▶ **DATA FOR THIS EXERCISE**:
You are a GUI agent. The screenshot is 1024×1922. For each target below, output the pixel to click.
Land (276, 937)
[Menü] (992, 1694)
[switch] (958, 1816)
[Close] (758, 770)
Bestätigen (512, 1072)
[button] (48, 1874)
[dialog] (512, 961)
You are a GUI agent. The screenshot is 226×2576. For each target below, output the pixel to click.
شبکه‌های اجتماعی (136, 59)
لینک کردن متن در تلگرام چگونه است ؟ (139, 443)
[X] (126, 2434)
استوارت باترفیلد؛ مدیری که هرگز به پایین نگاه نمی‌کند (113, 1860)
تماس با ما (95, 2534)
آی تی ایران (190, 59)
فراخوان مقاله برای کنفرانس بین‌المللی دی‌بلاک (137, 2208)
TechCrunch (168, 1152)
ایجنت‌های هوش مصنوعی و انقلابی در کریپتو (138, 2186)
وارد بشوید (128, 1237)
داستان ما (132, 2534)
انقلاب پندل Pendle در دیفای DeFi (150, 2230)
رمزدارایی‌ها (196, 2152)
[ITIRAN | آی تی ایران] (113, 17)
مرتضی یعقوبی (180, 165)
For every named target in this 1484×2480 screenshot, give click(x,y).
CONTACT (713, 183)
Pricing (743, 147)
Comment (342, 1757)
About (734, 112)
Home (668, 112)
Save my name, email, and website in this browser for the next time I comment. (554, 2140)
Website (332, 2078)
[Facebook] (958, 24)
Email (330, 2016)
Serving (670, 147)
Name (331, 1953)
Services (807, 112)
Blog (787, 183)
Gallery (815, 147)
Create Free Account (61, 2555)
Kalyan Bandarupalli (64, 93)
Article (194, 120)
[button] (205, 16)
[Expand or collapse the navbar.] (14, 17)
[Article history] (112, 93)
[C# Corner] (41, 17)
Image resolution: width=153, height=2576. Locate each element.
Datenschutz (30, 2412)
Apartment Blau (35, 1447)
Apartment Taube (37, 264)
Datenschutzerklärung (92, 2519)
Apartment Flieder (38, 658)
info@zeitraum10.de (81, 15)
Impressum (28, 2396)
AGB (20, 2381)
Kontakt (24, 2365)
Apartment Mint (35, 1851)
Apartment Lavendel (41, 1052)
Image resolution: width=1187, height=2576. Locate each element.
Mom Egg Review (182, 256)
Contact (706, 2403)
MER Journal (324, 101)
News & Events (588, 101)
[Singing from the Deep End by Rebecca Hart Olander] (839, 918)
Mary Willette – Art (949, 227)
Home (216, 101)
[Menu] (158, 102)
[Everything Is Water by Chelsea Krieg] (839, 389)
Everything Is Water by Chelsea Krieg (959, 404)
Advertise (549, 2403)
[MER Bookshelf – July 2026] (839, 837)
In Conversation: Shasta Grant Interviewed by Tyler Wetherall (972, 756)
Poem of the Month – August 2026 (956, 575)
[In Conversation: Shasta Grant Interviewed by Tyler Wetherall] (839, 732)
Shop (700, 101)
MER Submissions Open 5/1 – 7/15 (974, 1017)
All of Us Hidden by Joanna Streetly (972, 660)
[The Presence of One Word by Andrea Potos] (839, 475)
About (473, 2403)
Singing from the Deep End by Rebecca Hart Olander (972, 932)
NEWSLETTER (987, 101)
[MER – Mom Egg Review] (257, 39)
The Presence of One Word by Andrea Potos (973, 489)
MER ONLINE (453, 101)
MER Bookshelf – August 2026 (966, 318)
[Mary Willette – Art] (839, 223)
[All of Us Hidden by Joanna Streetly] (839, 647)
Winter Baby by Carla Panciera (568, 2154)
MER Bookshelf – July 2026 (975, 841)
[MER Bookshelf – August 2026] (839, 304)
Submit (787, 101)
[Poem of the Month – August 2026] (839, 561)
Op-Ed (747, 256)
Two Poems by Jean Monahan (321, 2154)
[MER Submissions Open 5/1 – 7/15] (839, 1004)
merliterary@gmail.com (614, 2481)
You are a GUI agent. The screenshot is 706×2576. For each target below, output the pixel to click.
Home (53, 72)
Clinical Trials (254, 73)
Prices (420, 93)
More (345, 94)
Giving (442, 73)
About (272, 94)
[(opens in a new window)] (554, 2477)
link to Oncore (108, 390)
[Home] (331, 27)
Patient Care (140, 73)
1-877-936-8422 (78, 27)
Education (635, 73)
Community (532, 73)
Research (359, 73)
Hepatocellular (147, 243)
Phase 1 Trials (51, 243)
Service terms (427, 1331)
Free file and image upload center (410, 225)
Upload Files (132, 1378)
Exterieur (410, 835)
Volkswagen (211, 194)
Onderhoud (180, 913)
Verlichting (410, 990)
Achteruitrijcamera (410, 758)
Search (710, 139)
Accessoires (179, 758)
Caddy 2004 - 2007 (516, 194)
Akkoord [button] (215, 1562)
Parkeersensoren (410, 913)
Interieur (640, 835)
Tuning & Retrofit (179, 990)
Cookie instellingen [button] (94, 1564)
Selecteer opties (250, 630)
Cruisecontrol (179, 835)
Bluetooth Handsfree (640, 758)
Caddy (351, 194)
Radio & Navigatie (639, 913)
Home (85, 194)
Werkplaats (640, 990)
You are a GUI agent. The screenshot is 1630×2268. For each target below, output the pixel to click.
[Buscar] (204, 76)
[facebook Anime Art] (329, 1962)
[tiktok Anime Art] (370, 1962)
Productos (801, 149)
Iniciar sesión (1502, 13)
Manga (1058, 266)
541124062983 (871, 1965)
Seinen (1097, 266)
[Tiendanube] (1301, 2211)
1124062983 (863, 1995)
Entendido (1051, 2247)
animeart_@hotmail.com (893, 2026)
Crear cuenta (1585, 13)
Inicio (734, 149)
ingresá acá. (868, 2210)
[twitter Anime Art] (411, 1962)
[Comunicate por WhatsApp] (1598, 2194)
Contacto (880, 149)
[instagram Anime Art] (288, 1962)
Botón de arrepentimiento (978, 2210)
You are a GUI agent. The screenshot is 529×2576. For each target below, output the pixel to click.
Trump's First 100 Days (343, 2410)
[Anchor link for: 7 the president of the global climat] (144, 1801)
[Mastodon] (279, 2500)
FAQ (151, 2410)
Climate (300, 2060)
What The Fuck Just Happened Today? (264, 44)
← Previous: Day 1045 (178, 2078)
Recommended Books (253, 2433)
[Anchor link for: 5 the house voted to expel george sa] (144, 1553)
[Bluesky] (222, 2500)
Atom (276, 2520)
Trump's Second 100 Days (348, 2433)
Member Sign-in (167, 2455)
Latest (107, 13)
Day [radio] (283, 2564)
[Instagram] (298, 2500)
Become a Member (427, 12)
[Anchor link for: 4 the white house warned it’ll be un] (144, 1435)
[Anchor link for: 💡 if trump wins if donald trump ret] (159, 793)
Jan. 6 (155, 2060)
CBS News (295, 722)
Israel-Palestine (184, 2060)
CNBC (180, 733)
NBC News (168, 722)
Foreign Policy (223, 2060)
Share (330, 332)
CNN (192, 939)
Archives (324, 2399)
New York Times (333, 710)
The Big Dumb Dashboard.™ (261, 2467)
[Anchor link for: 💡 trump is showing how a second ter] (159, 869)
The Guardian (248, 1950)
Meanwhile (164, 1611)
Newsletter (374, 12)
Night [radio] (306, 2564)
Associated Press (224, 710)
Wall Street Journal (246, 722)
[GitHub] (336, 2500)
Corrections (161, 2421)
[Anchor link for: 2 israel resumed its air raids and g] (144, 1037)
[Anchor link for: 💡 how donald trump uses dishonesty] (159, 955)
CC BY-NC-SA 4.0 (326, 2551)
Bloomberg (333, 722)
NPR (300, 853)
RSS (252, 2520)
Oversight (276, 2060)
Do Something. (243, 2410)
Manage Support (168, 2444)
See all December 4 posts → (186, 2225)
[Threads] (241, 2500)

▶ **PROBLEM TO SOLVE**:
Look for the string "Month" in the entries above. Copy every line that has it.

▶ **EXERCISE SOLUTION**:
Poem of the Month – August 2026 (956, 575)
[Poem of the Month – August 2026] (839, 561)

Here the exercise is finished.